In the face of growing levels of counterfeiting and piracy in Asia and China, the Beijing meeting targeted measures that intermediaries can adopt to better protect their supply chains from the infiltration of fake products.
“The purpose of this workshop is to help responsible intermediaries more effectively deal with vulnerabilities in their operations,” said BASCAP Director Jeffrey Hardy. “Our success here depends on cooperation between rights holders and supply chain intermediaries to rapidly implement systems that can prevent the sale of counterfeit and pirated goods.”
Workshop panels were based on the BASCAP study, “Roles and Responsibilities of Intermediaries: Fighting Counterfeiting and Piracy in the Supply Chain“, addressing several of the intermediary categories covered in the report, including transport operators, landlords and ecommerce platforms.
[BASCAP’s] success here depends on cooperation between rights holders and supply chain intermediaries to rapidly implement systems that can prevent the sale of counterfeit and pirated goods.
In his opening remarks, INTA CEO Etienne Sanz de Acedo called for enhanced voluntary collaboration and stressed the need for intermediaries to continue taking steps independently and in cooperation with rights holders and governments to stop counterfeiters’ abuse of distribution networks.
Peng Zengtian, Director for the Chinese Government’s National Leading Group on the Fight against IPR Infringement Law and Regulation, announced during his keynote presentation that “Intellectual Property Rights protection is a top priority and the Chinese government is increasing its role, including more interagency cooperation and utilising information technologies to detect infringements including mobile and machine learning technologies.” He added: “Our greater role can be strengthened with a combination of better law enforcement and business input, including a greater role for business associations to assist us.”
A panel discussion on Anti-counterfeiting Challenges of the Internet Marketplace was of particular pertinence given online counterfeit offers have grown into billions on popular online shopping marketplaces like Ebay and Alibaba, and social media sites like Facebook and Instagram.
Louise Delcroix from eBay Singapore delineated the tools her company makes available to keep counterfeits off the shopping platform, including the verified rights owners programme and an online law enforcement partnership.

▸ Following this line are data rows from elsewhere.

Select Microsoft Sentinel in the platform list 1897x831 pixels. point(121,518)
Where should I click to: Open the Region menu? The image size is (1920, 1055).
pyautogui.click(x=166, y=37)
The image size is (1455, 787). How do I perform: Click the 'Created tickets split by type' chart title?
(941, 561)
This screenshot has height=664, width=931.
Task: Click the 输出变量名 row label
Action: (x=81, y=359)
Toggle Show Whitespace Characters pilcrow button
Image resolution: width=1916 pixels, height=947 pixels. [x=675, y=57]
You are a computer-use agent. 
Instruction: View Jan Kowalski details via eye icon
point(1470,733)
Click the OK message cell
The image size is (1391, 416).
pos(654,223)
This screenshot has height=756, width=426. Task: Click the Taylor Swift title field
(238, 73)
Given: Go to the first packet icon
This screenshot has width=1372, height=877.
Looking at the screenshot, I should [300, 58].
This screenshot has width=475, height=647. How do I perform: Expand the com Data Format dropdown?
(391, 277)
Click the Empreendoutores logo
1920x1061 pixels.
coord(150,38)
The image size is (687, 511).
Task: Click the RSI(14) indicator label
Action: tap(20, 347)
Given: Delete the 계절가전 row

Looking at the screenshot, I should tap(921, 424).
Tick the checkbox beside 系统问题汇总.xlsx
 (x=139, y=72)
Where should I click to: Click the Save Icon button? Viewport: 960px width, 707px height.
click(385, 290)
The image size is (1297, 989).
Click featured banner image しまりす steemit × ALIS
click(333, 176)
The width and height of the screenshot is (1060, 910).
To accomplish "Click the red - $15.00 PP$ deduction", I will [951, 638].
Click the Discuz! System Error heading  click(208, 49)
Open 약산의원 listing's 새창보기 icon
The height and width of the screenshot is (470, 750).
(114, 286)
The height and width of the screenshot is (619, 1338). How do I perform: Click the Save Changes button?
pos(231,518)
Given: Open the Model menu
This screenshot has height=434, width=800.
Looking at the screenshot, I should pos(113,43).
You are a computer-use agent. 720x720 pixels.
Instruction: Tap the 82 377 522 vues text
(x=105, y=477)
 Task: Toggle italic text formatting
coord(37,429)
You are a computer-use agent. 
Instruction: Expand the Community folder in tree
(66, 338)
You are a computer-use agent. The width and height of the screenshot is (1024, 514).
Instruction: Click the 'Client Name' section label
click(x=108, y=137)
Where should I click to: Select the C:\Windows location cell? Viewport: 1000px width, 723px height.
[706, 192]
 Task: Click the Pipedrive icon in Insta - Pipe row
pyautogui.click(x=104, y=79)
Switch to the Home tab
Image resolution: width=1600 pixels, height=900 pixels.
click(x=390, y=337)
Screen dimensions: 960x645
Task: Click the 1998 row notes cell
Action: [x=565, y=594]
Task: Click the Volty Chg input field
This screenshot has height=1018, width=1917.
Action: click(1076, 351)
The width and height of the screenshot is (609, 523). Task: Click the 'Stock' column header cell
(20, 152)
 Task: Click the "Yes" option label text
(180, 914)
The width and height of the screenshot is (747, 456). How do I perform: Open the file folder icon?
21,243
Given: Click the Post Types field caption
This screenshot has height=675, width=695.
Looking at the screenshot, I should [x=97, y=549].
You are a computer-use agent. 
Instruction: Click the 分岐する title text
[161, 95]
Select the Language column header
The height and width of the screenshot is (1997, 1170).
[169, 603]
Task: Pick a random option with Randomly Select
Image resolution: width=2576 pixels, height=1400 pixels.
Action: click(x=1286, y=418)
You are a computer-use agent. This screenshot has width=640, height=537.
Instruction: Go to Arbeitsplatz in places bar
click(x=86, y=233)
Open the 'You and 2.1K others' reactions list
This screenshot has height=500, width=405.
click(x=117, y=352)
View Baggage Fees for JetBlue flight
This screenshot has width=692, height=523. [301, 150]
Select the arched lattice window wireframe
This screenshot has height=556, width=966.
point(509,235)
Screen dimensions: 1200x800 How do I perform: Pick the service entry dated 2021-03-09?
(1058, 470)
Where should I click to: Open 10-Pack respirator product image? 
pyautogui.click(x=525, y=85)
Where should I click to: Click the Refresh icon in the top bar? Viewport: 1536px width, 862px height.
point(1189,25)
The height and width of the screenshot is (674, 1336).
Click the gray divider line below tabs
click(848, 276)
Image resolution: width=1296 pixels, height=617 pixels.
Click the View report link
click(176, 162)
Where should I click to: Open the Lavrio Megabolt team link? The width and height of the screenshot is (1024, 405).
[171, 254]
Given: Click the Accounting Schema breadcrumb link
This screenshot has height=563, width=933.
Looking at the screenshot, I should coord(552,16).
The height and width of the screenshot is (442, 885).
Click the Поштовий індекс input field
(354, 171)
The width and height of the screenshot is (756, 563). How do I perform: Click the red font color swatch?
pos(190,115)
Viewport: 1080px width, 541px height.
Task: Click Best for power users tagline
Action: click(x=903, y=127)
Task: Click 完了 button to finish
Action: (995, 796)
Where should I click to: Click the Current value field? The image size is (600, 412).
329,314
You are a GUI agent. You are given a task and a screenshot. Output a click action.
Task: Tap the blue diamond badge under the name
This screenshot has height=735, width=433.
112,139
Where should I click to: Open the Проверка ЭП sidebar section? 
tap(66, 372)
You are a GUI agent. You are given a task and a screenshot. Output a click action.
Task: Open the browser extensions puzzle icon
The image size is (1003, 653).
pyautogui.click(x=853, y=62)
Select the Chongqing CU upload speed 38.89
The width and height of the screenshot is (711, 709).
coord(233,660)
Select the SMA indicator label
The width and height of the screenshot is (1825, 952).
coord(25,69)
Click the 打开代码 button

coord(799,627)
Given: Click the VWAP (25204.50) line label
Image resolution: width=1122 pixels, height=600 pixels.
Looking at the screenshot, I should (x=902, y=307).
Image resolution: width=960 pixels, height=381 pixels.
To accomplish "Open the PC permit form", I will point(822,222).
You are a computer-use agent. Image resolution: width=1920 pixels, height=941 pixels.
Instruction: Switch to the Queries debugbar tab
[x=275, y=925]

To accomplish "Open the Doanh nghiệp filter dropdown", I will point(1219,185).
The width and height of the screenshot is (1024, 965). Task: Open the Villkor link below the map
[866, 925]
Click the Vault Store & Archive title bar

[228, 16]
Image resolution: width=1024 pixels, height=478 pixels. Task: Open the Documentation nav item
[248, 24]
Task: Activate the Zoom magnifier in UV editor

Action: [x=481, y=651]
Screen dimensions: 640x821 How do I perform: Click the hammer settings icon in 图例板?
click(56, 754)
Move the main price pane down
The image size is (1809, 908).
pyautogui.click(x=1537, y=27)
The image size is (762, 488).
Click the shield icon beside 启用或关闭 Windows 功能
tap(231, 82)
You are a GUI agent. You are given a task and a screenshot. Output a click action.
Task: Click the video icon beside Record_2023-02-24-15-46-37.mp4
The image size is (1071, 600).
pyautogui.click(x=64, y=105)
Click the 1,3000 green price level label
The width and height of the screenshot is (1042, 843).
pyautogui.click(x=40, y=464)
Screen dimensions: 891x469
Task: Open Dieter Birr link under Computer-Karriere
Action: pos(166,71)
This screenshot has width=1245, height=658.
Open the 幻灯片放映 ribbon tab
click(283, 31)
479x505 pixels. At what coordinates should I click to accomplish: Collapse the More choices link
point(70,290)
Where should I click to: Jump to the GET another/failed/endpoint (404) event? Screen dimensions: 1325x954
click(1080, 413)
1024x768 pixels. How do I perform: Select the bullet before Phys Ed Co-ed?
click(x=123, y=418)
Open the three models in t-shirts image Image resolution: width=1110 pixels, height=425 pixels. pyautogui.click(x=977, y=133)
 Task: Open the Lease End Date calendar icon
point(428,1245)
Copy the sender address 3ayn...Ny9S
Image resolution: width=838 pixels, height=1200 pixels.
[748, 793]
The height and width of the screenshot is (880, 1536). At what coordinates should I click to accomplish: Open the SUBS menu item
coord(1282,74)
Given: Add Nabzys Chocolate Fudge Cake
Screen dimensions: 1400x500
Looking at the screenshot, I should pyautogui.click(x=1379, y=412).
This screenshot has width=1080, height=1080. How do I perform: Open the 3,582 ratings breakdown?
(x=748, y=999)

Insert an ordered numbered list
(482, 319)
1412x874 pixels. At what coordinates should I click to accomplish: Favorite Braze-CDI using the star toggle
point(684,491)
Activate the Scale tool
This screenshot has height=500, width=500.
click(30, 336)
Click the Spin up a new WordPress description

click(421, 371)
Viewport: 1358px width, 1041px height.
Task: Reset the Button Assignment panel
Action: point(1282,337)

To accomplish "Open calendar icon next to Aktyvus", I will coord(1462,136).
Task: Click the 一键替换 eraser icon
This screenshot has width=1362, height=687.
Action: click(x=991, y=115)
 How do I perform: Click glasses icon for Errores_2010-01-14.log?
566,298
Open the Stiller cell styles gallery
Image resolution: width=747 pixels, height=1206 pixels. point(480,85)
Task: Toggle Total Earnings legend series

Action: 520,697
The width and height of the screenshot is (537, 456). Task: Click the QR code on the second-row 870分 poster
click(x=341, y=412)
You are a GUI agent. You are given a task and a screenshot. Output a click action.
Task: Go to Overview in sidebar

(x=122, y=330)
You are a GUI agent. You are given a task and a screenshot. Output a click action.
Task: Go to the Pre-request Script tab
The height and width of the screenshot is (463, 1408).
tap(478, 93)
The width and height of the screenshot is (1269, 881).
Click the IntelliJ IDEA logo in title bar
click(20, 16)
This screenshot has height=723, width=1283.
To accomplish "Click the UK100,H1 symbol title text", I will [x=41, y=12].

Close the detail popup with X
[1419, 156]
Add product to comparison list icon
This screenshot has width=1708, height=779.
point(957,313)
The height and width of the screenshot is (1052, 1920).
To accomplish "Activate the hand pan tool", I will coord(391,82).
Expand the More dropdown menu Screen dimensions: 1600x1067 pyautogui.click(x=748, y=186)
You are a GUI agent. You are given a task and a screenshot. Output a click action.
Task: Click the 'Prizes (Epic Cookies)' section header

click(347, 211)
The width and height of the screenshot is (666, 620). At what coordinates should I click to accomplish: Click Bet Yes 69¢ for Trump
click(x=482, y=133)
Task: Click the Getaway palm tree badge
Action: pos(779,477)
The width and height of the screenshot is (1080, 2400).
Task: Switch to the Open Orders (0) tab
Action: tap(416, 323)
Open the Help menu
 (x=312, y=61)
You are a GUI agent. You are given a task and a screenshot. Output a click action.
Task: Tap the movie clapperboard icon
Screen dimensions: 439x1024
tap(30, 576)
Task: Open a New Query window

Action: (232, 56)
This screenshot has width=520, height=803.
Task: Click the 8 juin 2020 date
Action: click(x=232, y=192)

Zhi-Fei Ye of the Alibaba Group explained a new programme the company is using to proactively detect infringement online, along with efforts targeted at logo blurring, haze cleaning, repeat infringers and offline investigations.
Alvin Yung of Chanel Hong Kong explained the challenges the luxury brand has in keeping pace with millions of fake Chanel products offered online each day. In the cooperative spirit of the workshop, he explained how Chanel has been working with platforms like eBay for many years, and he highlighted the growing challenge of social media platforms which are rapidly growing as havens for counterfeiters.
[BASCAP’s] partnership with INTA is necessary to educate the business community on steps we can undertake now, in advance of government regulations, to deal with supply chain vulnerabilities.
The workshop also addressed measures to stop the cross-border shipment of fakes and smuggled products, such as illicit white cigarettes, that exploit the same supply chain networks and free trade zones to find their way into legitimate markets.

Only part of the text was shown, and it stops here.